While many adults set goals and New Year’s resolutions not many children attempt to do this. Why not help your children set goals or resolutions for the coming year?
There is no reason why your child cannot set a goal and this is a great habit for them to get into. Their goal could be something as simple as reading one book each month or learning how to print their name by their 4th birthday. Other goals could be to learn how to tie their shoes or even to help mom in the kitchen at dinner time.
Getting your children into the habit of setting goals and reaching them will help them in all areas of their lives. They will learn it is possible to set a goal and reach it and that this process can actually be a fun one.

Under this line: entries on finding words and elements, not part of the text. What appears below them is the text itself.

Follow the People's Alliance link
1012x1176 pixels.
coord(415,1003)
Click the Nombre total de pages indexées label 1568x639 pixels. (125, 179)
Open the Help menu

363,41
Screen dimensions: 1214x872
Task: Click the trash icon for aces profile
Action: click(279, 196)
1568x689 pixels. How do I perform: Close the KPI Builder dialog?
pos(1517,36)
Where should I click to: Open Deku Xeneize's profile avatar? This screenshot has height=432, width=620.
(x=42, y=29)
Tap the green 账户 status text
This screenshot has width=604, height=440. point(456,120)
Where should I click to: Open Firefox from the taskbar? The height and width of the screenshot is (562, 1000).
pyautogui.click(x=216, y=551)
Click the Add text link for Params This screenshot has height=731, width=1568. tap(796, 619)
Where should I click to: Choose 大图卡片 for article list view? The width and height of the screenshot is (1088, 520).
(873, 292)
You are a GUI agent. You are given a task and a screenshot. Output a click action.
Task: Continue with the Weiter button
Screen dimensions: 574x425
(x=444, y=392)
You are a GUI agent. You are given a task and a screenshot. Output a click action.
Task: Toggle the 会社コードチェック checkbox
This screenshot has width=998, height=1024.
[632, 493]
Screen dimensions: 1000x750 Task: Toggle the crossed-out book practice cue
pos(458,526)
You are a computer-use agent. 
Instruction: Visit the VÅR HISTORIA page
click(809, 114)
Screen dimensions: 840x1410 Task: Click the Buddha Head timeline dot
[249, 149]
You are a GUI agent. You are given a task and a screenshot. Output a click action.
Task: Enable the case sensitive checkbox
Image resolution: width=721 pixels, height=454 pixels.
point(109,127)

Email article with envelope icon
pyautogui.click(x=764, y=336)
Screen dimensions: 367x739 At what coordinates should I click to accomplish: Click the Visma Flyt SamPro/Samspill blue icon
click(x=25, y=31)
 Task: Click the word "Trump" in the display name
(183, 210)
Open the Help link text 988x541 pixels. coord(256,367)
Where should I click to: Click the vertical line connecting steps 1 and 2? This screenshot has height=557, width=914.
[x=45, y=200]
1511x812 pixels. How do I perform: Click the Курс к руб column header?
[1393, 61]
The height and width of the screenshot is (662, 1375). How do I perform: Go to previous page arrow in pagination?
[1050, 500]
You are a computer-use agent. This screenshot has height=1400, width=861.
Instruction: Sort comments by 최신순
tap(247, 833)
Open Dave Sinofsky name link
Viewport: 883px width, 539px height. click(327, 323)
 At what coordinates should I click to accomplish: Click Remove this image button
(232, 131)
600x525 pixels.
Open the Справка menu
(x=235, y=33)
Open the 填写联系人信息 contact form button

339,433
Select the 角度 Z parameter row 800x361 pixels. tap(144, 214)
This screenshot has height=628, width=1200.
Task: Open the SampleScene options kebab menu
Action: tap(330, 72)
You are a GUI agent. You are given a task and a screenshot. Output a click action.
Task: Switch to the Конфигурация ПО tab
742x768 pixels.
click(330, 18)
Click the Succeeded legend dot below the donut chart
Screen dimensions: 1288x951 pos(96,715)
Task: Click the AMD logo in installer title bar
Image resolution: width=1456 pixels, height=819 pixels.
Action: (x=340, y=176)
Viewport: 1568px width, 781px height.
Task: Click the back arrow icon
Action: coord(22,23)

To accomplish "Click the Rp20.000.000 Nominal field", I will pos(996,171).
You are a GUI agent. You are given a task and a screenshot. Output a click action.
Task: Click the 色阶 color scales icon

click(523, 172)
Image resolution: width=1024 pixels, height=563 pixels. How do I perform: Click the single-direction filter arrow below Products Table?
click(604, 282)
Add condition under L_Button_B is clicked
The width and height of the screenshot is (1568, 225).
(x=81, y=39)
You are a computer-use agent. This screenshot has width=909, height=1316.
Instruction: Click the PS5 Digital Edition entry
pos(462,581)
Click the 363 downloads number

You could always make your child’s goal relate to yours in some way or other. By doing this, everyone in the family can be working on similar things. For example you may want to exercise more so why not involve your kids too? Help them decide what type of exercise or sport they would like to participate in. Family sports include things like skating, ski-ing, hiking, cycling, walking and running. Or you could all sign up for a self defence class.
Once your child has decided on their new goal help them write it down and create a date for it to be in place. Try not to make the decision for them, give them ideas and suggestions but let them make the final choice.
Even very young children can set a goal for themselves, whether it is just cleaning their room or learning to get dressed without any help. Be available to give them help when it is needed, but allow them to try and figure out how to reach their own goals.
You should encourage your children to set a goal that can be achieved in a relatively short time frame. Getting them to learn how to tie up their own running shoes by spring would be a good example. Goal dates could be based around the changing of the seasons, based on their birthday or for the start of your annual family vacation.
Children will have a much shorter attention span so it is important that you are there to give them encouragement and support as needed. It may not be necessary for them to work on their goal every single day. Maybe putting some time aside on the weekend is sufficient.
Older children can have larger goals, possibly ones where they have to save money in order to get something they have dreamed of owning. Or you may offer to pay half if they save up the other half. This teaches children that they have to work to get things in life. Plus they will value their new item more if they had to spend some of their own cash for it!
Once your child reaches their goal let them know how proud you are of them. Share their success with other family members too. Then encourage them to set a new goal. Goals can be set around personal achievements, the desire for a new toy or wanting to join a new sports team or take up a new hobby.
If their goal is a little harder for them to achieve, help them write out a plan of smaller steps so that they can actually reach their goals. Remember to help them learn to enjoy their journey by making it fun.